Copy out all of the records below word for word, keeping every line as it appears.

(Source data)
%%
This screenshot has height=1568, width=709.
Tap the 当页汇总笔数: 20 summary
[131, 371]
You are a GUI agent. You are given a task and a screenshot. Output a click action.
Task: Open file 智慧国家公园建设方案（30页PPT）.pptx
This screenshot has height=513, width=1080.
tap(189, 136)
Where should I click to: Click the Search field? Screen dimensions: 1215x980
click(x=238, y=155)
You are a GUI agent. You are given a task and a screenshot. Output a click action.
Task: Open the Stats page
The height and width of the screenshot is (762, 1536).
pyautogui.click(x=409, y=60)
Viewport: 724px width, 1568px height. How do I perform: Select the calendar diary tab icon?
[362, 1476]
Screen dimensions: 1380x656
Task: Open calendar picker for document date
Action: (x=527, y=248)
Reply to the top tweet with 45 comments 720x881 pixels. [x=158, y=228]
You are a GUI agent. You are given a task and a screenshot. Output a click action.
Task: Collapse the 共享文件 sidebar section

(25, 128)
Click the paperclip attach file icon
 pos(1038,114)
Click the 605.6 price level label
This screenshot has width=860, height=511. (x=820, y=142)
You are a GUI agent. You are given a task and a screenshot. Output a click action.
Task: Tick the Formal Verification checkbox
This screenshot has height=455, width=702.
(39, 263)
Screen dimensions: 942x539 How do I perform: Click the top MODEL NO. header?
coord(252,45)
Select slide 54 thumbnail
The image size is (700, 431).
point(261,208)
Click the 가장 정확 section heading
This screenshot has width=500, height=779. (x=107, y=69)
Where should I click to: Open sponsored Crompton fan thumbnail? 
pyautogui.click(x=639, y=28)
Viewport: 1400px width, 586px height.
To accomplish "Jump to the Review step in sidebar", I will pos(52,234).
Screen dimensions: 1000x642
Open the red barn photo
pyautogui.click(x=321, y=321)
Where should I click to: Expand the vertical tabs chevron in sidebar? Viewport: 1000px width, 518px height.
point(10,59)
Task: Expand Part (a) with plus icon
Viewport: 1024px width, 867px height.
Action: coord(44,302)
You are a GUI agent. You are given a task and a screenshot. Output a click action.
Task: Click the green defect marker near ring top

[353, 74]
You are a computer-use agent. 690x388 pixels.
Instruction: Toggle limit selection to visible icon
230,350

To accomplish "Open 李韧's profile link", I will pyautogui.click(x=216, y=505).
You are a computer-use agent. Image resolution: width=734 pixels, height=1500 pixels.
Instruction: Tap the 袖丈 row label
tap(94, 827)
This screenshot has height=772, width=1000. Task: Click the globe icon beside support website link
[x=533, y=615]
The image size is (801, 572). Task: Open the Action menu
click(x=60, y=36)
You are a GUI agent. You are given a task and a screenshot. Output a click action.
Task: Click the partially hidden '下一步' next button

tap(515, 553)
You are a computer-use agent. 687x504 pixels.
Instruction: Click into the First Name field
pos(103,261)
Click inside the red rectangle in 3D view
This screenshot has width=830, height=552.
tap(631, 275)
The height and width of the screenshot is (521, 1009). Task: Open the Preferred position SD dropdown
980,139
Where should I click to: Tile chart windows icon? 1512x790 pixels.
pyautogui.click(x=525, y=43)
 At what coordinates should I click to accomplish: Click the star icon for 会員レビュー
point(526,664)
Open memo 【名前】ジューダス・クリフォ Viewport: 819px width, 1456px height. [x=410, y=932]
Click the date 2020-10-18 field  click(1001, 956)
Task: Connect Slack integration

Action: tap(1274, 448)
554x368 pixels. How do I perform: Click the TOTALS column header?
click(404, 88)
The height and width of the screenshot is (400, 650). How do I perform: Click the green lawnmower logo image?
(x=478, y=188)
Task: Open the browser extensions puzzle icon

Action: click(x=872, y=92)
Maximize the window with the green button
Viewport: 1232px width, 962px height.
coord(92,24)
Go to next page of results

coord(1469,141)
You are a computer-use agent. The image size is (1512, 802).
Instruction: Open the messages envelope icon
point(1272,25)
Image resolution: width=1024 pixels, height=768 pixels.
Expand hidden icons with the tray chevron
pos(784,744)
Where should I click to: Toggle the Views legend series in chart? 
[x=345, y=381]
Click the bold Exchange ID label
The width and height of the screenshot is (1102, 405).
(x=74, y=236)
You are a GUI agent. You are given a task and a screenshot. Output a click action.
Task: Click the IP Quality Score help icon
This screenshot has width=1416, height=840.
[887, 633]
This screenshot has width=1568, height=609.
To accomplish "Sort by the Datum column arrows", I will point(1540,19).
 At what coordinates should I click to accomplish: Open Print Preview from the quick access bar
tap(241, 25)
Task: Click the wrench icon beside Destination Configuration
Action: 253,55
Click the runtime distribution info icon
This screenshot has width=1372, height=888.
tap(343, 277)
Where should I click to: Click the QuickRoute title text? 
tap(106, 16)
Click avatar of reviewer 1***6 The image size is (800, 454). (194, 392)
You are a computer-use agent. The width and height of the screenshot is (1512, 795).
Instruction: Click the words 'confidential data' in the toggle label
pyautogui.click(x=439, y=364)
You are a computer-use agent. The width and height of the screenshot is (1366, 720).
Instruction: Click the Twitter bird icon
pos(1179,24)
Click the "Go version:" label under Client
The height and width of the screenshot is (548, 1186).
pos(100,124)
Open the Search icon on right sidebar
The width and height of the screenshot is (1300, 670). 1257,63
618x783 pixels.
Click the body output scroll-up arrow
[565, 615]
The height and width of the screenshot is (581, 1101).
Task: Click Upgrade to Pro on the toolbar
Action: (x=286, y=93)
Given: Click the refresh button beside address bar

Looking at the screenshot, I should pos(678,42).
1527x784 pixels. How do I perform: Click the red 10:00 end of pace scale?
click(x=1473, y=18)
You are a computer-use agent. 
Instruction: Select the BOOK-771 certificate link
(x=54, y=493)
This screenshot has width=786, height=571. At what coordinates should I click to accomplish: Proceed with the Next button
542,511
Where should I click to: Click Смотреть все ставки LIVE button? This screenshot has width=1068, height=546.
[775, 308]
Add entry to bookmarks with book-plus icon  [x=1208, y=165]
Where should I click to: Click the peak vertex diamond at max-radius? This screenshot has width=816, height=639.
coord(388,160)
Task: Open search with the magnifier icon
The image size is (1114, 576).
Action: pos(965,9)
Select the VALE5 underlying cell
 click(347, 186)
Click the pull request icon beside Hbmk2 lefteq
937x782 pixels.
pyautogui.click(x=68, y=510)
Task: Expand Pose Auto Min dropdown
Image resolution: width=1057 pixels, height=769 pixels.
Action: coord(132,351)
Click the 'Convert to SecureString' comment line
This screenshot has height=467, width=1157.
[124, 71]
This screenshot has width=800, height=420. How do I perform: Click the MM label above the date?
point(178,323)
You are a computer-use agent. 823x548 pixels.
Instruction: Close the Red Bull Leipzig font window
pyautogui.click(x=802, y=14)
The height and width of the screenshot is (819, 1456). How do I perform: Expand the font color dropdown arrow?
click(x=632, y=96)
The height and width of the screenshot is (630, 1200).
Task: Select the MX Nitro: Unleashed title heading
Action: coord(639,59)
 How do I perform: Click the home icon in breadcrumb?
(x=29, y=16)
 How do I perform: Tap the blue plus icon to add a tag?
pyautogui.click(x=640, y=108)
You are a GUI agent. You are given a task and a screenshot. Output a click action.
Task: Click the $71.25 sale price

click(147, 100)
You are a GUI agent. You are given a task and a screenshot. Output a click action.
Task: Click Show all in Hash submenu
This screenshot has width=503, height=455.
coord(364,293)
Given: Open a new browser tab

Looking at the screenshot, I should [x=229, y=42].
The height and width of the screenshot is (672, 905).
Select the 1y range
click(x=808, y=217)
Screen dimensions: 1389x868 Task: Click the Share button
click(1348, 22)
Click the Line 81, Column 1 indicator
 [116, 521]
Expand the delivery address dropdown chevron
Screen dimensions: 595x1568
%%
▸ EXPECTED ANSWER
This screenshot has height=1568, width=709.
Tap the 当页汇总笔数: 20 summary
[131, 371]
You are a GUI agent. You are given a task and a screenshot. Output a click action.
Task: Open file 智慧国家公园建设方案（30页PPT）.pptx
This screenshot has height=513, width=1080.
tap(189, 136)
Where should I click to: Click the Search field? Screen dimensions: 1215x980
click(x=238, y=155)
You are a GUI agent. You are given a task and a screenshot. Output a click action.
Task: Open the Stats page
The height and width of the screenshot is (762, 1536).
pyautogui.click(x=409, y=60)
Viewport: 724px width, 1568px height. How do I perform: Select the calendar diary tab icon?
[362, 1476]
Screen dimensions: 1380x656
Task: Open calendar picker for document date
Action: (x=527, y=248)
Reply to the top tweet with 45 comments 720x881 pixels. [x=158, y=228]
You are a GUI agent. You are given a task and a screenshot. Output a click action.
Task: Collapse the 共享文件 sidebar section

(25, 128)
Click the paperclip attach file icon
 pos(1038,114)
Click the 605.6 price level label
This screenshot has width=860, height=511. (x=820, y=142)
You are a GUI agent. You are given a task and a screenshot. Output a click action.
Task: Tick the Formal Verification checkbox
This screenshot has height=455, width=702.
(39, 263)
Screen dimensions: 942x539 How do I perform: Click the top MODEL NO. header?
coord(252,45)
Select slide 54 thumbnail
The image size is (700, 431).
point(261,208)
Click the 가장 정확 section heading
This screenshot has width=500, height=779. (x=107, y=69)
Where should I click to: Open sponsored Crompton fan thumbnail? 
pyautogui.click(x=639, y=28)
Viewport: 1400px width, 586px height.
To accomplish "Jump to the Review step in sidebar", I will pos(52,234).
Screen dimensions: 1000x642
Open the red barn photo
pyautogui.click(x=321, y=321)
Where should I click to: Expand the vertical tabs chevron in sidebar? Viewport: 1000px width, 518px height.
point(10,59)
Task: Expand Part (a) with plus icon
Viewport: 1024px width, 867px height.
Action: coord(44,302)
You are a GUI agent. You are given a task and a screenshot. Output a click action.
Task: Click the green defect marker near ring top

[353, 74]
You are a computer-use agent. 690x388 pixels.
Instruction: Toggle limit selection to visible icon
230,350

To accomplish "Open 李韧's profile link", I will pyautogui.click(x=216, y=505).
You are a computer-use agent. Image resolution: width=734 pixels, height=1500 pixels.
Instruction: Tap the 袖丈 row label
tap(94, 827)
This screenshot has height=772, width=1000. Task: Click the globe icon beside support website link
[x=533, y=615]
The image size is (801, 572). Task: Open the Action menu
click(x=60, y=36)
You are a GUI agent. You are given a task and a screenshot. Output a click action.
Task: Click the partially hidden '下一步' next button

tap(515, 553)
You are a computer-use agent. 687x504 pixels.
Instruction: Click into the First Name field
pos(103,261)
Click inside the red rectangle in 3D view
This screenshot has width=830, height=552.
tap(631, 275)
The height and width of the screenshot is (521, 1009). Task: Open the Preferred position SD dropdown
980,139
Where should I click to: Tile chart windows icon? 1512x790 pixels.
pyautogui.click(x=525, y=43)
 At what coordinates should I click to accomplish: Click the star icon for 会員レビュー
point(526,664)
Open memo 【名前】ジューダス・クリフォ Viewport: 819px width, 1456px height. [x=410, y=932]
Click the date 2020-10-18 field  click(1001, 956)
Task: Connect Slack integration

Action: tap(1274, 448)
554x368 pixels. How do I perform: Click the TOTALS column header?
click(404, 88)
The height and width of the screenshot is (400, 650). How do I perform: Click the green lawnmower logo image?
(x=478, y=188)
Task: Open the browser extensions puzzle icon

Action: click(x=872, y=92)
Maximize the window with the green button
Viewport: 1232px width, 962px height.
coord(92,24)
Go to next page of results

coord(1469,141)
You are a computer-use agent. The image size is (1512, 802).
Instruction: Open the messages envelope icon
point(1272,25)
Image resolution: width=1024 pixels, height=768 pixels.
Expand hidden icons with the tray chevron
pos(784,744)
Where should I click to: Toggle the Views legend series in chart? 
[x=345, y=381]
Click the bold Exchange ID label
The width and height of the screenshot is (1102, 405).
(x=74, y=236)
You are a GUI agent. You are given a task and a screenshot. Output a click action.
Task: Click the IP Quality Score help icon
This screenshot has width=1416, height=840.
[887, 633]
This screenshot has width=1568, height=609.
To accomplish "Sort by the Datum column arrows", I will point(1540,19).
 At what coordinates should I click to accomplish: Open Print Preview from the quick access bar
tap(241, 25)
Task: Click the wrench icon beside Destination Configuration
Action: 253,55
Click the runtime distribution info icon
This screenshot has width=1372, height=888.
tap(343, 277)
Where should I click to: Click the QuickRoute title text? 
tap(106, 16)
Click avatar of reviewer 1***6 The image size is (800, 454). (194, 392)
You are a computer-use agent. The width and height of the screenshot is (1512, 795).
Instruction: Click the words 'confidential data' in the toggle label
pyautogui.click(x=439, y=364)
You are a computer-use agent. The width and height of the screenshot is (1366, 720).
Instruction: Click the Twitter bird icon
pos(1179,24)
Click the "Go version:" label under Client
The height and width of the screenshot is (548, 1186).
pos(100,124)
Open the Search icon on right sidebar
The width and height of the screenshot is (1300, 670). 1257,63
618x783 pixels.
Click the body output scroll-up arrow
[565, 615]
The height and width of the screenshot is (581, 1101).
Task: Click Upgrade to Pro on the toolbar
Action: (x=286, y=93)
Given: Click the refresh button beside address bar

Looking at the screenshot, I should pos(678,42).
1527x784 pixels. How do I perform: Click the red 10:00 end of pace scale?
click(x=1473, y=18)
You are a computer-use agent. 
Instruction: Select the BOOK-771 certificate link
(x=54, y=493)
This screenshot has width=786, height=571. At what coordinates should I click to accomplish: Proceed with the Next button
542,511
Where should I click to: Click Смотреть все ставки LIVE button? This screenshot has width=1068, height=546.
[775, 308]
Add entry to bookmarks with book-plus icon  [x=1208, y=165]
Where should I click to: Click the peak vertex diamond at max-radius? This screenshot has width=816, height=639.
coord(388,160)
Task: Open search with the magnifier icon
The image size is (1114, 576).
Action: pos(965,9)
Select the VALE5 underlying cell
 click(347, 186)
Click the pull request icon beside Hbmk2 lefteq
937x782 pixels.
pyautogui.click(x=68, y=510)
Task: Expand Pose Auto Min dropdown
Image resolution: width=1057 pixels, height=769 pixels.
Action: coord(132,351)
Click the 'Convert to SecureString' comment line
This screenshot has height=467, width=1157.
[124, 71]
This screenshot has width=800, height=420. How do I perform: Click the MM label above the date?
point(178,323)
You are a computer-use agent. 823x548 pixels.
Instruction: Close the Red Bull Leipzig font window
pyautogui.click(x=802, y=14)
The height and width of the screenshot is (819, 1456). How do I perform: Expand the font color dropdown arrow?
click(x=632, y=96)
The height and width of the screenshot is (630, 1200).
Task: Select the MX Nitro: Unleashed title heading
Action: coord(639,59)
 How do I perform: Click the home icon in breadcrumb?
(x=29, y=16)
 How do I perform: Tap the blue plus icon to add a tag?
pyautogui.click(x=640, y=108)
You are a GUI agent. You are given a task and a screenshot. Output a click action.
Task: Click the $71.25 sale price

click(147, 100)
You are a GUI agent. You are given a task and a screenshot. Output a click action.
Task: Click Show all in Hash submenu
This screenshot has width=503, height=455.
coord(364,293)
Given: Open a new browser tab

Looking at the screenshot, I should [x=229, y=42].
The height and width of the screenshot is (672, 905).
Select the 1y range
click(x=808, y=217)
Screen dimensions: 1389x868 Task: Click the Share button
click(1348, 22)
Click the Line 81, Column 1 indicator
 [116, 521]
Expand the delivery address dropdown chevron
Screen dimensions: 595x1568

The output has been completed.